The solution is a process called “purification”, which involves transferring non-active assets out of the operating corporation to a holding company, typically on a tax-deferred basis using rollover provisions in the Income Tax Act. However, this takes time and requires both legal and accounting expertise. For this reason, you really need to begin the process at least two years before a planned sale.
Family share multiplication: sheltering more than $1.275 million
The LCGE applies to individuals, not corporations. When structured properly, multiple family members can each claim their own LCGE on the same business sale. It’s a strategy known as share multiplication.
In another hypothetical example, if a married couple each holds qualifying shares of the same CCPC, both spouses may be able to claim the full $1.275 million exemption.

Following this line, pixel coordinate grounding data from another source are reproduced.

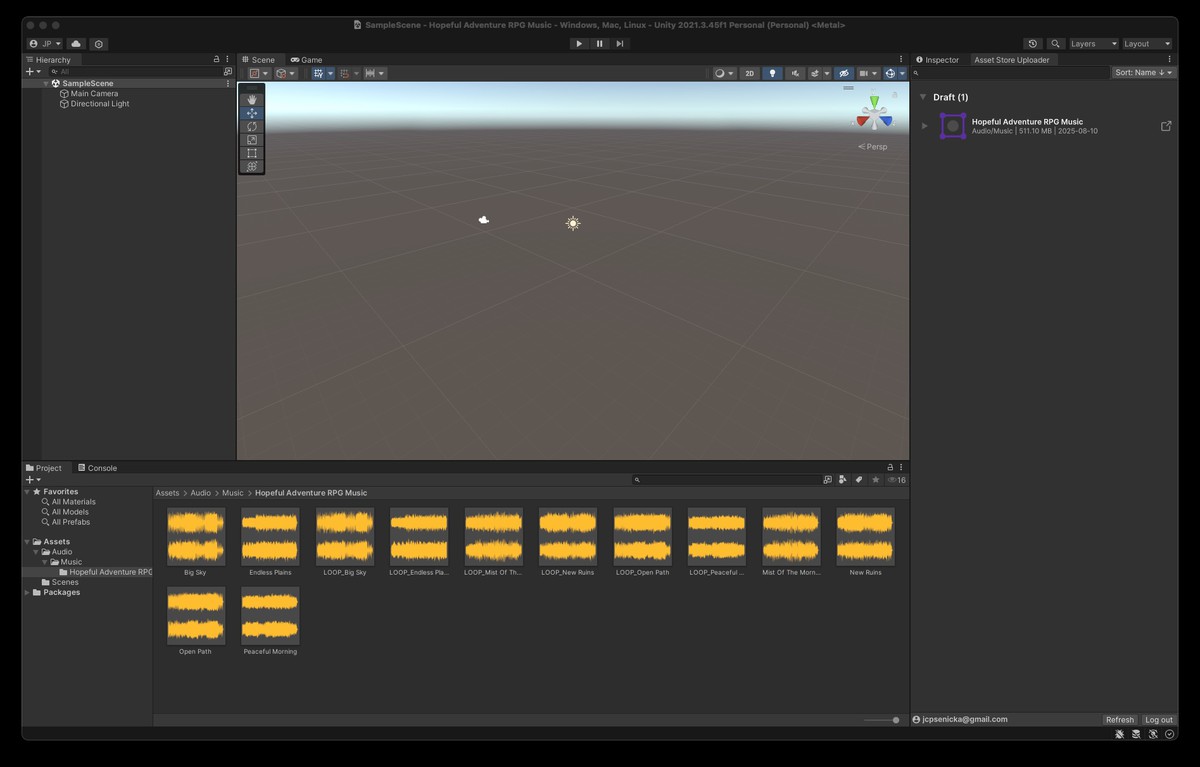
Task: Toggle scene lighting with the bulb icon
Action: 772,73
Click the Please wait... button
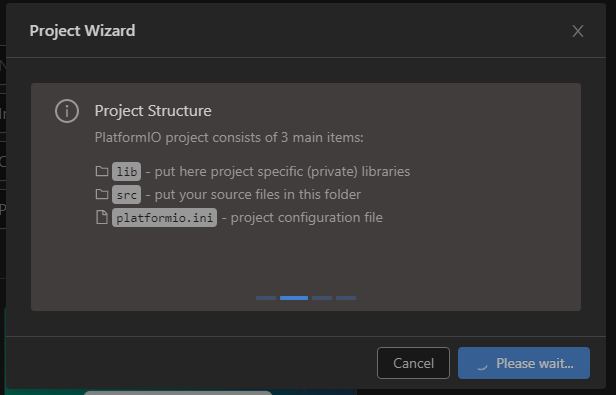This screenshot has width=616, height=395. 524,363
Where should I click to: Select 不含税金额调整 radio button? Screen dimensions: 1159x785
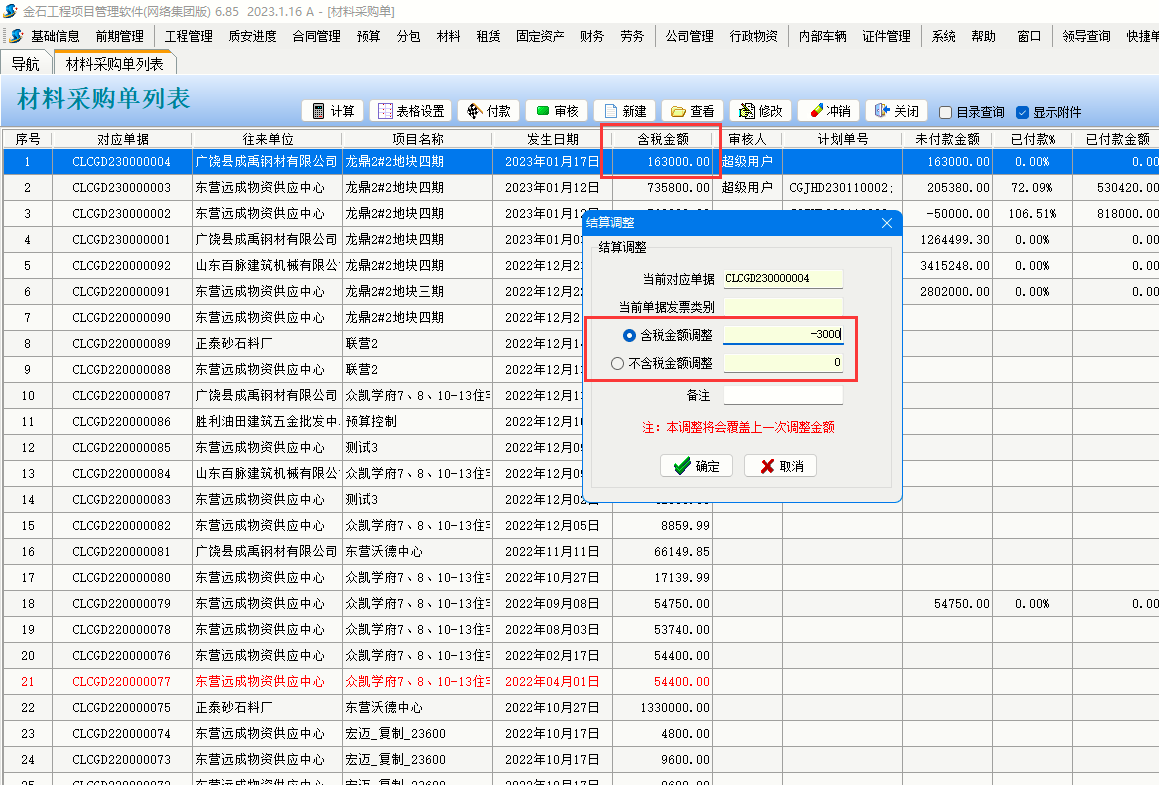(x=618, y=363)
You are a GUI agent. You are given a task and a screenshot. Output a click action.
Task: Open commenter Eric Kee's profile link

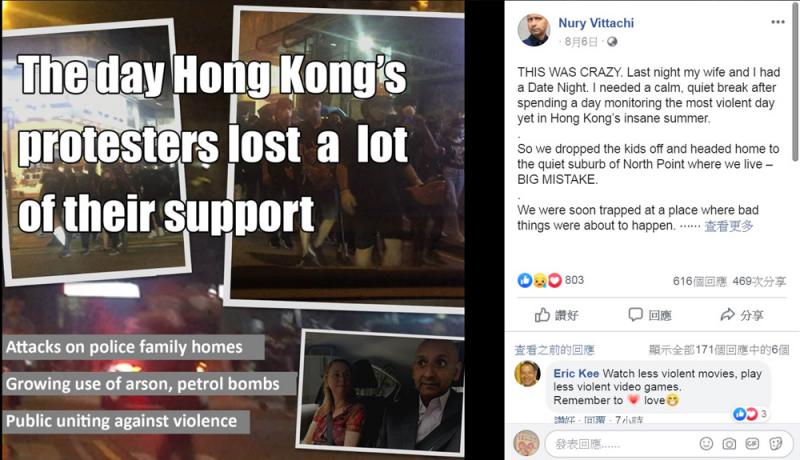[x=576, y=373]
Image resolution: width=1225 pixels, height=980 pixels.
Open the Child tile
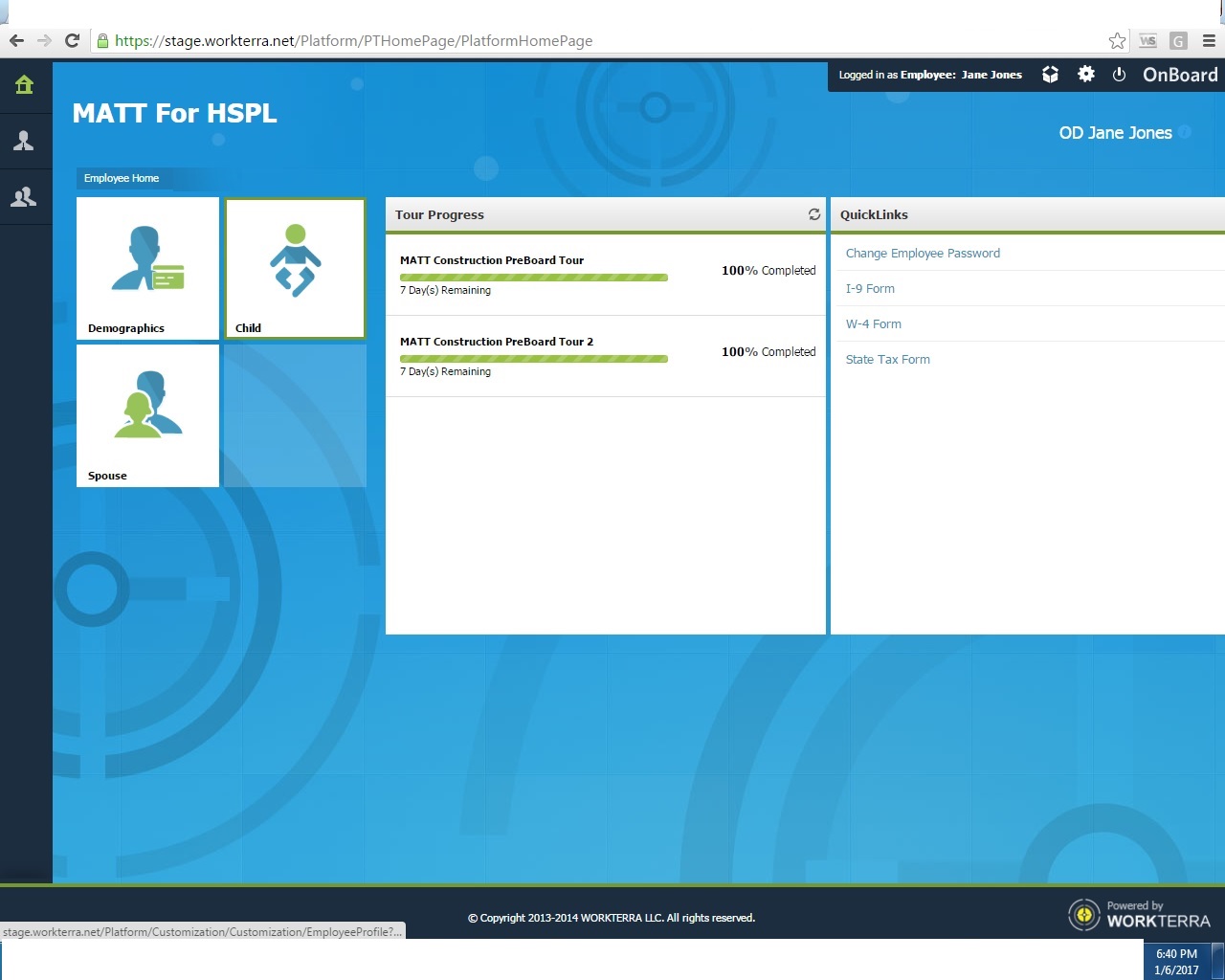coord(295,268)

Together, they could shelter $2.550 million in capital gains from tax on a single business sale. If adult children also own qualifying shares, the sheltered amount could rise even further.

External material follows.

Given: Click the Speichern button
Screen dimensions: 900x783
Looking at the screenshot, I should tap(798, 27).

Successful share multiplication strategies are typically established years before a sale through individual share ownership or family trust planning. Issuing shares shortly before a transaction can trigger the 24-month holding requirement and prevent those shares from qualifying for it.

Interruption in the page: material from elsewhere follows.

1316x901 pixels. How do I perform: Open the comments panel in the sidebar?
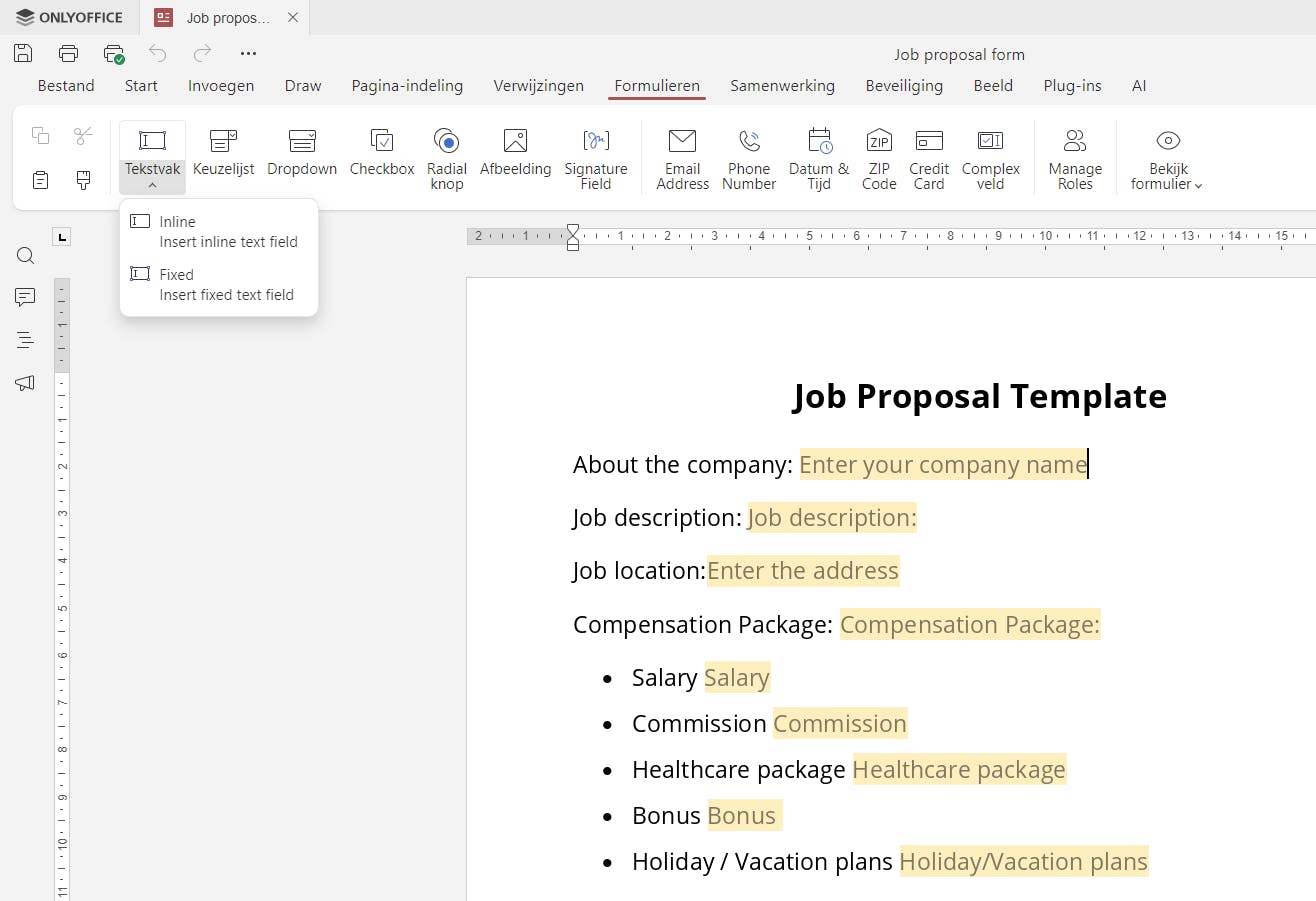[x=25, y=297]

The Canada Revenue Agency (CRA) also applies anti-avoidance rules under section 84.1 of the Income Tax Act to certain non-arm’s-length transactions — making it critical to obtain professional tax advice.
What to do if you plan to sell within five years
The QSBC qualification rules require ongoing compliance over a two-year period. If you wait until a buyer is already at the table to investigate whether your shares qualify, there may be little or nothing you can do to fix a problem.
The CRA publishes guidance on the capital gains deduction and QSBC share qualification, including Form T657 (Calculation of Capital Gains Deduction), which is used to calculate the allowable claim on your personal tax return. You’ll want to review those rules with a qualified tax adviser, who can help you determine whether your corporation is currently positioned to qualify.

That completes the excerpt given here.